*Exercise*: Using the entries below, restate word for word only the lines from the one with "The image size is (1216, 832)." to the final line, leaving the pictures out.
===============
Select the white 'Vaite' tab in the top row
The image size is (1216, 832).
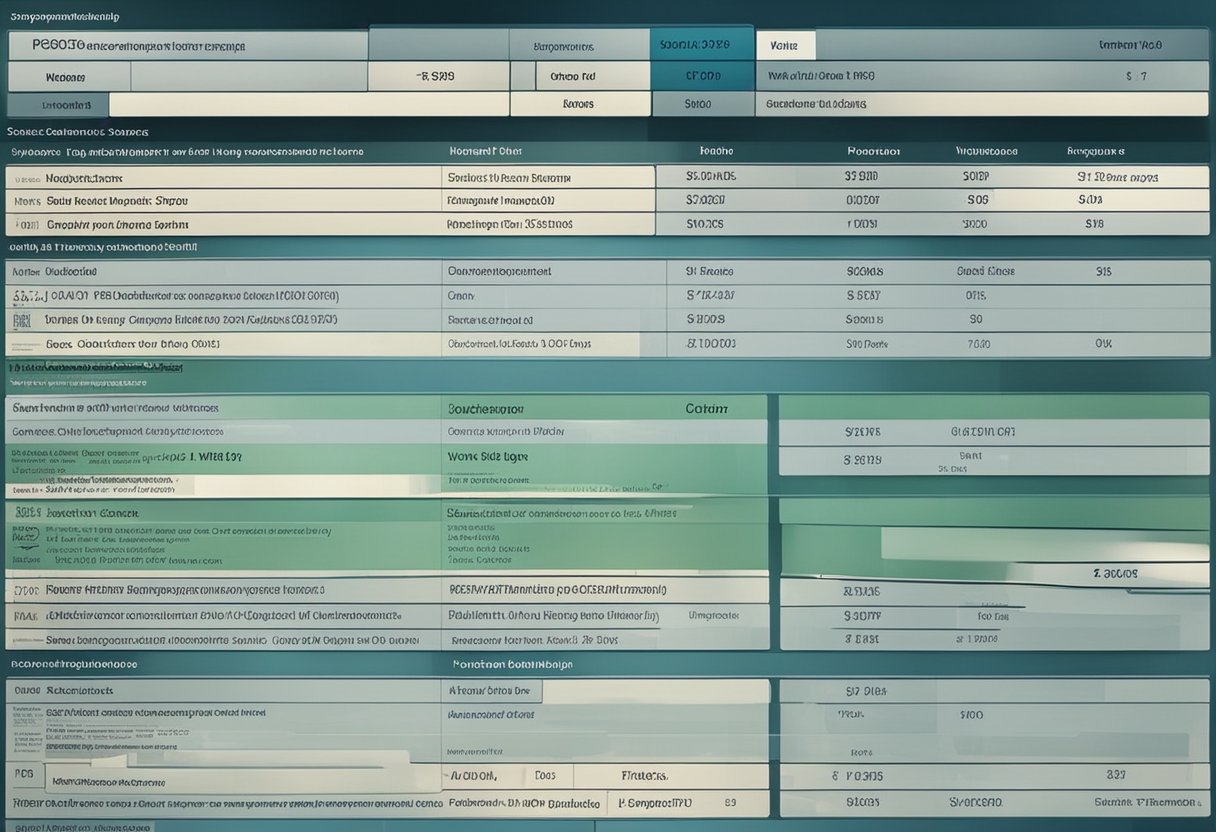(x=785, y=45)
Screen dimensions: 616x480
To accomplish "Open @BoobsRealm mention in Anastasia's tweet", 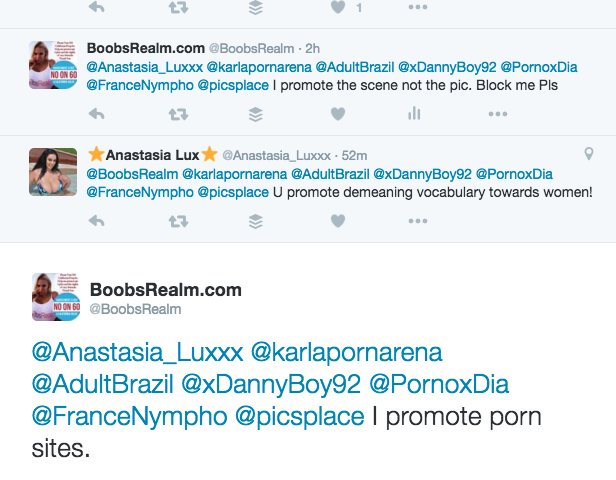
===============
*Finished exercise*:
The image size is (1216, 832).
(x=785, y=45)
Screen dimensions: 616x480
To accomplish "Open @BoobsRealm mention in Anastasia's tweet", 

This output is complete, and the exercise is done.